Vom Hetero- zum Autostereotyp: Die „Tramps vun de Palz“ von Willi Görsch und Egon Häusler (1977)

Tramps vun de Palz [Stimmungslied-Variante]

Es gibt die Berliner, natürlich auch die Wiener,
Athener und Römer auch,
es gibt auch Exoten, Teutonen und Goten,
die Namen sind Schall und Rauch.
Denn richtige Männer, das wissen die Kenner, 
kommen, das ist alter Brauch,
aus dem wunderschönen Land, die Pfalz genannt, 
die ganze Welt weiss das bald auch:

Wir sind die Tramps, Tramps, Tramps vun de Palz,
uns steht des Wasser immer bis zum Hals,
mir schaffe nix, nix, nix werd gedoh'
krie mer a nix abgezo.

Und wenn wir mal verreisen, nach Bayern 
nach Preussen, freut sich jeder Wirt am Ort,
wir trinken die Fässer, wir sind starke Esser
und über Nacht wieder fort.
Die Mädchen, sie wissen,
wenn wir sie mal küssen, Pälzer Buwe die sind treu,
ja für viereinhalb Stunden sind die Mädchen gebunden 
und dann sind sie wieder frei.

Wir sind die Tramps, Tramps, Tramps vun de Palz [...]

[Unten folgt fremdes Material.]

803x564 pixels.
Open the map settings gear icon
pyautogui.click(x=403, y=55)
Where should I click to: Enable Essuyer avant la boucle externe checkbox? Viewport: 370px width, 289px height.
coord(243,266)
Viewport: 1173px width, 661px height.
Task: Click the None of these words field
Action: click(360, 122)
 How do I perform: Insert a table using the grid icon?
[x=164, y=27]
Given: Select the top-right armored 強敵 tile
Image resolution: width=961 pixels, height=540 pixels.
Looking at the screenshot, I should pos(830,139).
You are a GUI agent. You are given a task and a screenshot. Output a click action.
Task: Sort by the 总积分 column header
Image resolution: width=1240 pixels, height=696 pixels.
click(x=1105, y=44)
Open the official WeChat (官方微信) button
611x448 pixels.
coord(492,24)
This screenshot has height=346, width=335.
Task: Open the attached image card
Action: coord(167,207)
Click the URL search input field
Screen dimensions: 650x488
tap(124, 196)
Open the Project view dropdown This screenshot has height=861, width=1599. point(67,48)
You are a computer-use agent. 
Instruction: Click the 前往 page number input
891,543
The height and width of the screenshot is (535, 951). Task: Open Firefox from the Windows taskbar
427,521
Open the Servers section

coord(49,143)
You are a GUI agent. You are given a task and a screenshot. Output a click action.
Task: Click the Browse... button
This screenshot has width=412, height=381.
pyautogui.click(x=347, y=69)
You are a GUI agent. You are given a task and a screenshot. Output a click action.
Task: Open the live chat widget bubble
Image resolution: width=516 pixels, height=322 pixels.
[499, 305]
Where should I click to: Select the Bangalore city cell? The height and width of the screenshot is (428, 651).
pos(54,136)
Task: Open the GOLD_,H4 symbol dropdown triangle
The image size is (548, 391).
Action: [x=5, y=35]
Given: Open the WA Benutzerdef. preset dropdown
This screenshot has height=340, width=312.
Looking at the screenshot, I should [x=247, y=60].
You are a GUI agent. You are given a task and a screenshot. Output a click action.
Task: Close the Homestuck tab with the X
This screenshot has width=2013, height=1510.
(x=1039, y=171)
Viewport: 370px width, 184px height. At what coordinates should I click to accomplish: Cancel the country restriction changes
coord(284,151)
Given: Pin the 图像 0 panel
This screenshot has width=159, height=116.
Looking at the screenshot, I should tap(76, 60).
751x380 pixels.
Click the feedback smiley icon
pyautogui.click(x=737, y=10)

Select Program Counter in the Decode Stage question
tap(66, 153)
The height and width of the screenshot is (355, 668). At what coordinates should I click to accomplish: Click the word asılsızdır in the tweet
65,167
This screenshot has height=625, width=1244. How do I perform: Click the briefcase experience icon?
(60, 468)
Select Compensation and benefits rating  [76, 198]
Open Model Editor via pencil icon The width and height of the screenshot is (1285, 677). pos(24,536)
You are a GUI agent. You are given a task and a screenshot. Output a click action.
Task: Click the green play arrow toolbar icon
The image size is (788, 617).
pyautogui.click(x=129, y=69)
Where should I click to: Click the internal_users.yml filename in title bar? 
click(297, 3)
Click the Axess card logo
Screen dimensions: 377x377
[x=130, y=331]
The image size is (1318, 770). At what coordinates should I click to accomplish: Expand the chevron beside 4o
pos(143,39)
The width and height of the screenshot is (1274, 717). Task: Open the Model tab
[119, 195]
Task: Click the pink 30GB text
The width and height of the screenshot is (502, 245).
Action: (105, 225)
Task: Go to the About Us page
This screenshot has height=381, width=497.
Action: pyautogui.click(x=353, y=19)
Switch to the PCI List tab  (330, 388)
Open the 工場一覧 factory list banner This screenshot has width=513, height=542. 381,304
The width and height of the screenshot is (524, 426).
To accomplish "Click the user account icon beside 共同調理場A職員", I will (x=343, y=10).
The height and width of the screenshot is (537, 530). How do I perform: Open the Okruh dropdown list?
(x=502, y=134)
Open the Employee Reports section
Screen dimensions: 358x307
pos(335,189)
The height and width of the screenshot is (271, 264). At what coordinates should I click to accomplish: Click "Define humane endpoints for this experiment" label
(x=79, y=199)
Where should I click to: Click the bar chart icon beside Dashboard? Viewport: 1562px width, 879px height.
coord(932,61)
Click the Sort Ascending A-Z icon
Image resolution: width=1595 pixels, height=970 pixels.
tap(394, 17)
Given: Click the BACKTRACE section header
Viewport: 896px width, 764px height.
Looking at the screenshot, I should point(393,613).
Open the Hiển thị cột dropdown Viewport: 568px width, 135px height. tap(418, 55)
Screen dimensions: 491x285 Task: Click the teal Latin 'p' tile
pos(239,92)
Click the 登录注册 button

Das Sparen und Schaffen, das Zusammenraffen
bringt doch nur böses Blut,
mit viel guter Laune, man höre und staune,
geht es noch mal so gut.
Wir müssen verduften, wenn andere schuften,
auf uns wartet immer ein Glas Wein,
ja mit Lachen und Singen, die Zeit zu verbringen, 
was kann denn schöner sein.

Wir sind die Tramps, Tramps, Tramps vun de Palz [...]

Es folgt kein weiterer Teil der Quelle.